The situation also extends far beyond the present moment, as drug shortages have occurred in the past. For example, an FDA report showed a peak of 251 new drug shortages during 2011, compared with 49 new shortages in 2022.5 The FDA listed 181 current or resolved drug shortages on its website as of August 2023.1
“Although the number of new drug shortages has declined since 2011 as a result of work by many groups, including [the] FDA, shortages continue to pose a real challenge to public health, particularly when the shortage has involved a critical drug to treat cancer, to provide parenteral nutrition, or to address other serious medical conditions, such as a shortage of antibiotics,” FDA officials wrote in the report.5 “In the past year, [the] FDA has seen manufacturers in the United States and abroad continue to experience quality issues as well as struggle with capacity constraints.”

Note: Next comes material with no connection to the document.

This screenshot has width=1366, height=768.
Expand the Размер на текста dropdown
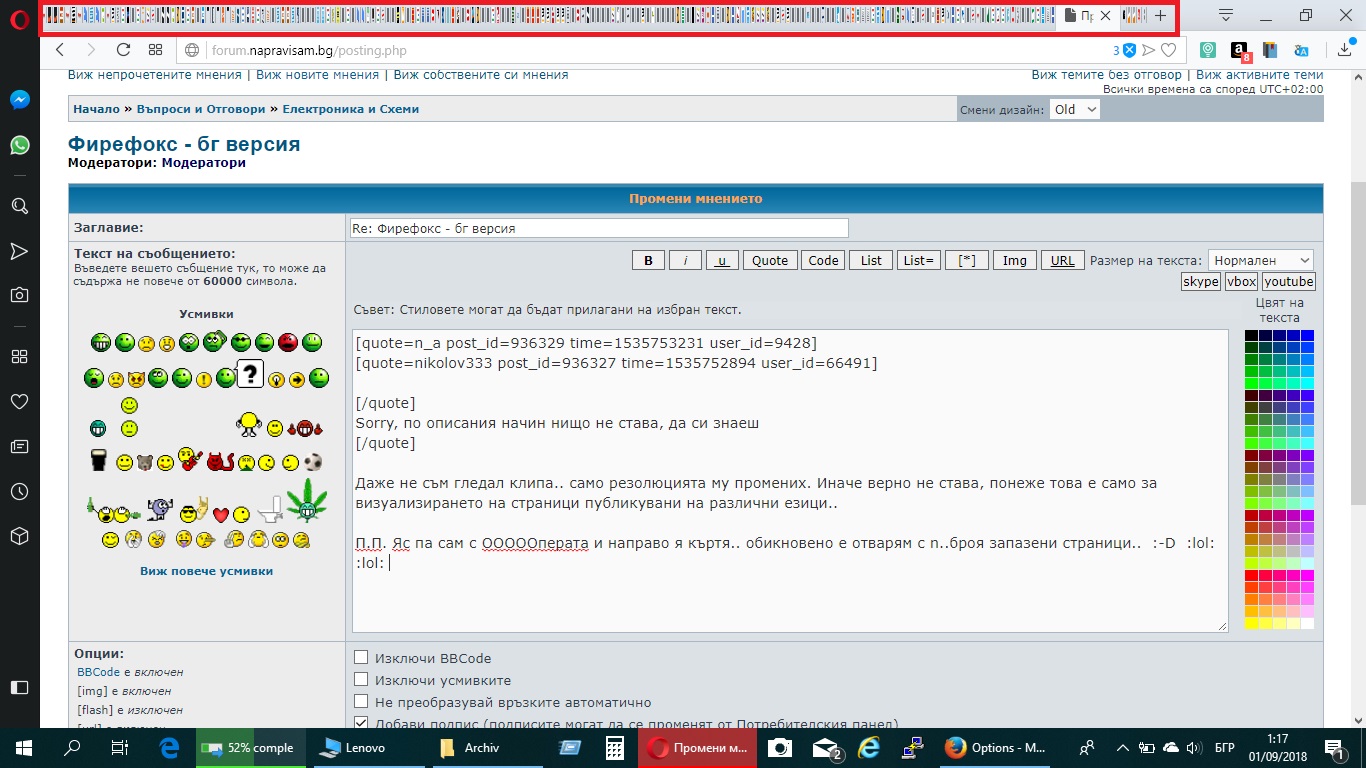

The FDA report emphasized the importance of continuing to develop and implement solutions that focus on preventing future shortages. Specifically, it outlined needs that “require ongoing work to be fully addressed,” which include the need to “gain better insight into the supply chain” and the need to “increase the resilience of the supply chain.”5
Others outside of the FDA have echoed these needs. For example, Dr. de Lima noted one “potential solution” to the supply chain issue is to look at cheaper manufacturing of generic medications outside the United States. However, he said there are several caveats and challenges with this, such as intellectual property considerations, and more.
“The question as always is quality assurance and the legalities of this, that’s where the FDA comes in,” he said.
Schatz spoke about addressing the situation from multiple angles.
“We potentially need some market interventions to address preventing shortages as well as predicting when shortages are more likely to occur so that we can prepare for that response,” she said.
In terms of gaining insights into the supply chain, Schatz emphasized the importance of developing informatics infrastructure to “help us understand when a shortage occurs, what supply we have and how we can allocate that in a way that is going to mitigate harm as much as possible.”
That effort will require many entities to combine their resources and information.
“We have data in a variety of places, and we need all different stakeholders to come together so that we can have a more centralized system to understand risk, opportunities to prepare and intervene, and also opportunities to mitigate harm when a shortage does occur,” she said.
While the situation and solutions at hand are both complex and may require broad, high-level efforts from many stakeholders, individuals can still make a difference. Dr. de Lima and Schatz both emphasized the importance of making patient and clinician voices heard amid the drug shortage.
“I think that the first step is to make sure that people listen to us,” Dr. de Lima said.
Schatz urged people affected by the shortage to call their elected officials about the situation.
“Patients need to know that their voice really matters,” she said. “I’ve been doing policy and advocacy work for my entire career, and I can tell you that when someone who is personally impacted shares their story, it helps to change minds and create a sense of urgency.”
Overall, the combined efforts of individuals, health care systems, manufacturers, government, and other institutions will be critical to addressing this shortage, as well as preventing future shortages.
“These [shortages] have happened before, and if we don’t implement long-term sustainable solutions, they will happen again,” Schatz said. “But they’re not inevitable and we can come together to address these issues.”